To remain useful, the pre-drill model must be regularly updated. The revised model results must be quickly and effectively communicated to decision makers, in actionable terms, and converted into decisions that optimize the safety and efficiency of wellbore construction.
Halliburton's Drilling Surveillance Services help reduce uncertainty with unmatched pore pressure and geomechanical expertise. As conditions deviate from pre-drill pore pressure and wellbore stability predictions, Halliburton analysts quickly provide actionable, real-time solutions to get the drilling back on track.
Halliburton's Drilling Surveillance Services can be delivered in three ways:
- At the wellsite, where analysts are keyed in directly to rig personnel and are directly involved in every aspect of drilling operations
- Synchronous remote monitoring – for dedicated coverage by shore-based analysts, coverage at specific times, or for specific sections of the well
- A synchronous remote monitoring, for shore-based analyst coverage on less critical operations where data updates are only required once or twice each day
At The Wellsite
For many challenging wells, there is no substitute for having a dedicated pore pressure analyst on the rig. Expert onsite analysis captures valuable information from sources outside the traditional data stream. For instance, our analysts can diagnose the wellbore failure type by examining cavings, and in turn, communicate appropriate options to the people offshore that need to know.

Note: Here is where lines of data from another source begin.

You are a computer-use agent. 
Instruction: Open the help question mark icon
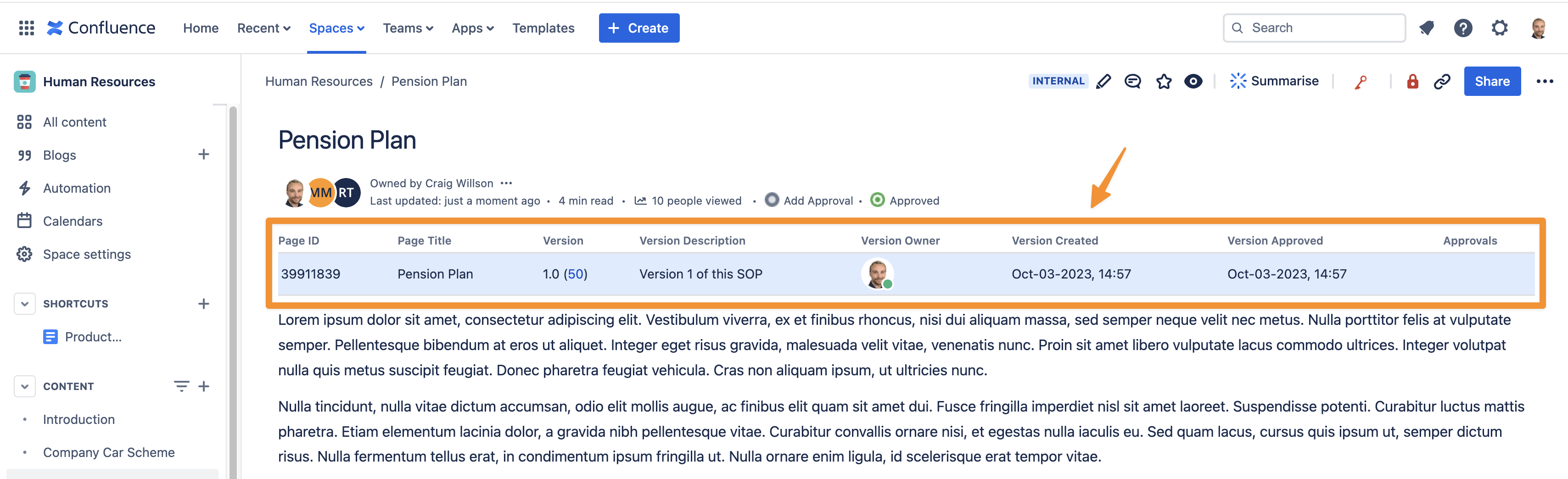tap(1463, 28)
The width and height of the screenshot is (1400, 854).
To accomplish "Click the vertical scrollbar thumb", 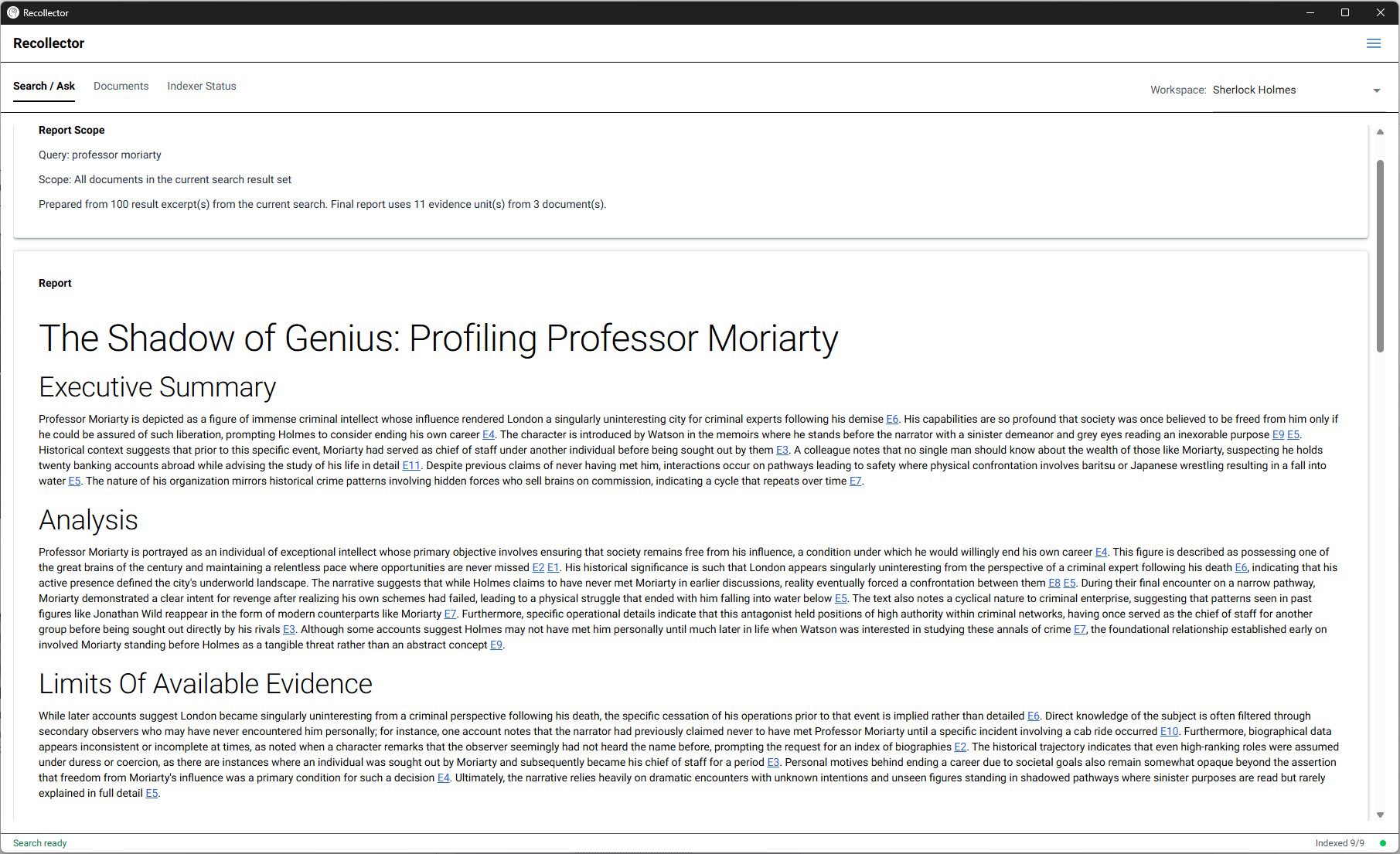I will pyautogui.click(x=1380, y=255).
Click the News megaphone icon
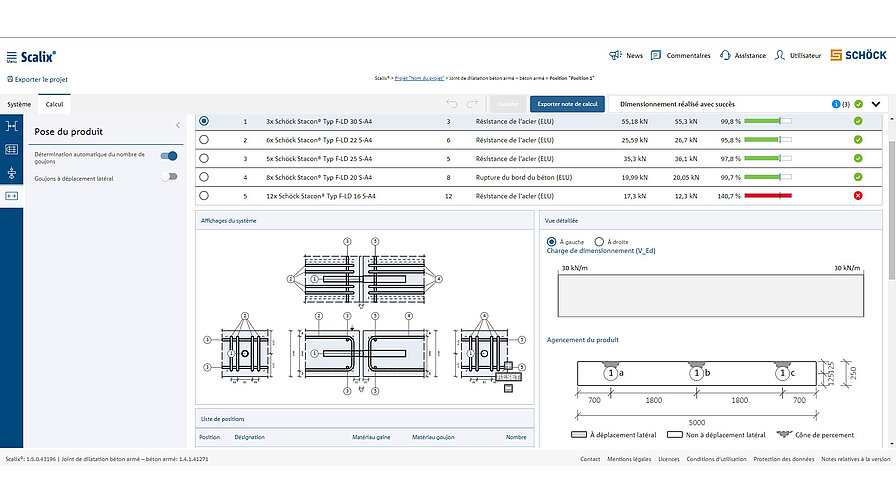 [x=615, y=56]
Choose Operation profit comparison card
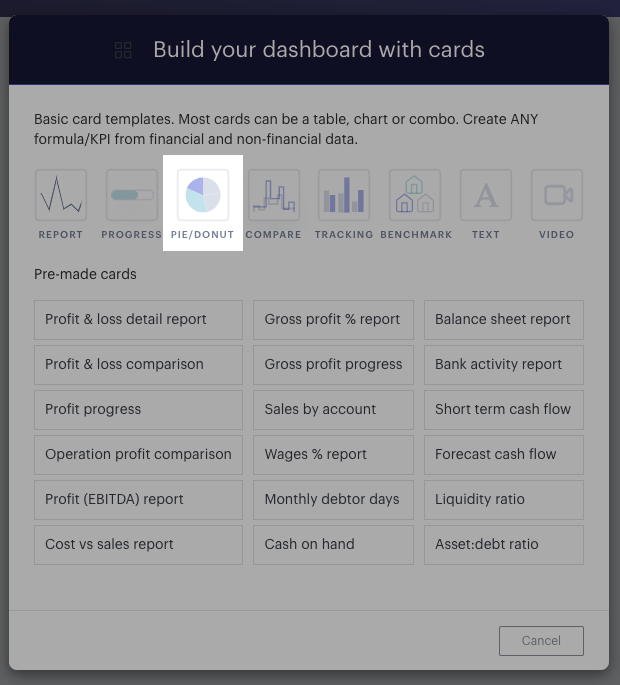The width and height of the screenshot is (620, 685). click(139, 455)
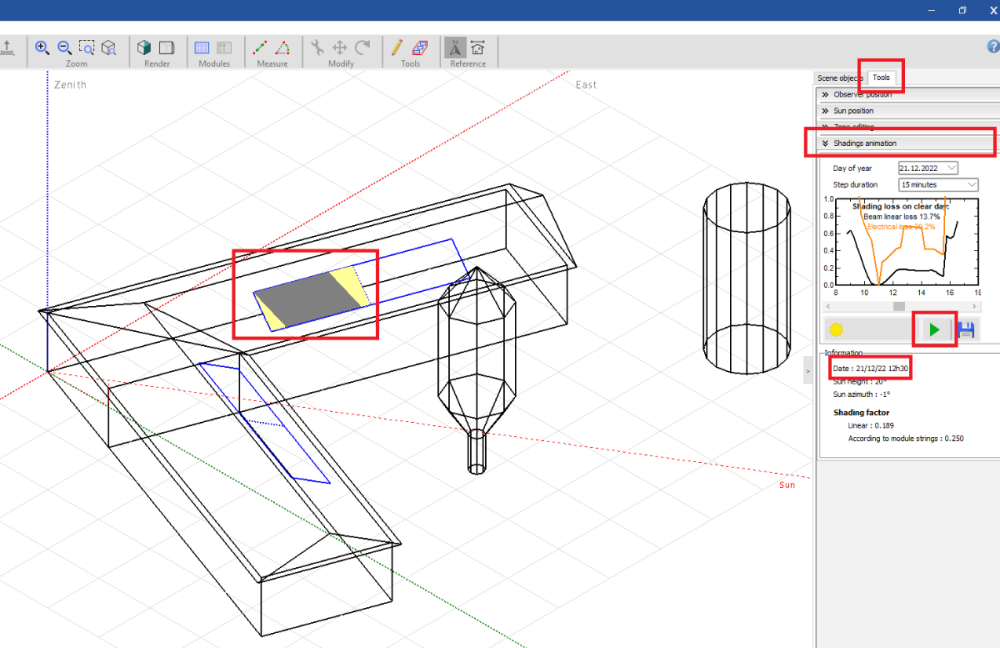
Task: Toggle the sun icon in animation bar
Action: click(x=836, y=330)
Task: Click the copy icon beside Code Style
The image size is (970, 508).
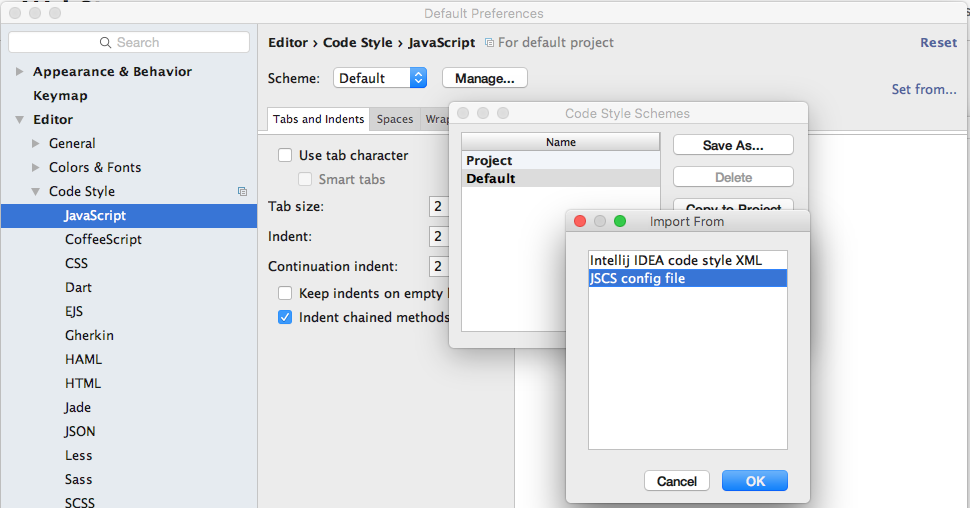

Analysts also rapidly integrate wireline data, leak-off tests and other subsurface information to revise the prediction quickly and effectively, and communicate recommendations directly to the drilling foreman. The result is a real-time, fully-informed drilling team that can make high-quality decisions about the drilling program.
In Your Office or Ours
In many cases, remote surveillance is a viable alternative to wellsite-based delivery. In your office or ours, data from multiple sources is easily acquired for real-time or periodic analysis using the Internet and the WITSML™ transmission protocol.
Applying this flexible communications capability, we tailor an appropriate monitoring response according to drilling demands. When risk factors are higher, we increase monitoring; when drilling conditions are less demanding, monitoring is reduced.
Real-time data acquisition is facilitated with the WITSML transmission protocol. The WITSML standard has rapidly developed as a means for fast, seamless integration of data from many sources. It facilitates seamless selection of component services from different service companies. During drilling, WITSML data is transmitted in real time through a secure Internet connection to provide remote updating for pore pressure and wellbore stability models.
Remote surveillance solutions include the following advantages:
- Reduced logistical requirements by eliminating rig-based personnel
- Short set-up time
- The ability to monitor multiple wells, anywhere in the world
- Internet-based for reliable communications at any office desktop
A Powerful Process
Halliburton's unique approach to pore pressure and wellbore stability prediction is centered on basin modeling. The process integrates geology, petrophysics, geophysics and engineering for an inclusive analysis that considers all available information.
Using our Drillworks® software, we develop a 3D geologic model of pore, fracture and overburden pressure using all available information. The model is refined by a multidisciplinary team of highly-experienced pore pressure analysts and geoscientists to ensure the results are exceptional, even when time is short and data is limited.
The value of this approach, born out of three joint industry projects and hundreds of consulting projects, is well documented.
A recent joint industry project (DEA 119 P2) found Halliburton's basin modeling technique to be an improvement over traditional well log and seismic-based techniques. The JIP determined that the basin model produced a pore pressure prediction within 1.0 ppg of the actual encountered pressures over the entire wellbore interval.
A subsequent study (SPE 96464) established that with real-time updating, the basin model could forecast pressures within 0.5 ppg up to 1,000 feet ahead of the bit.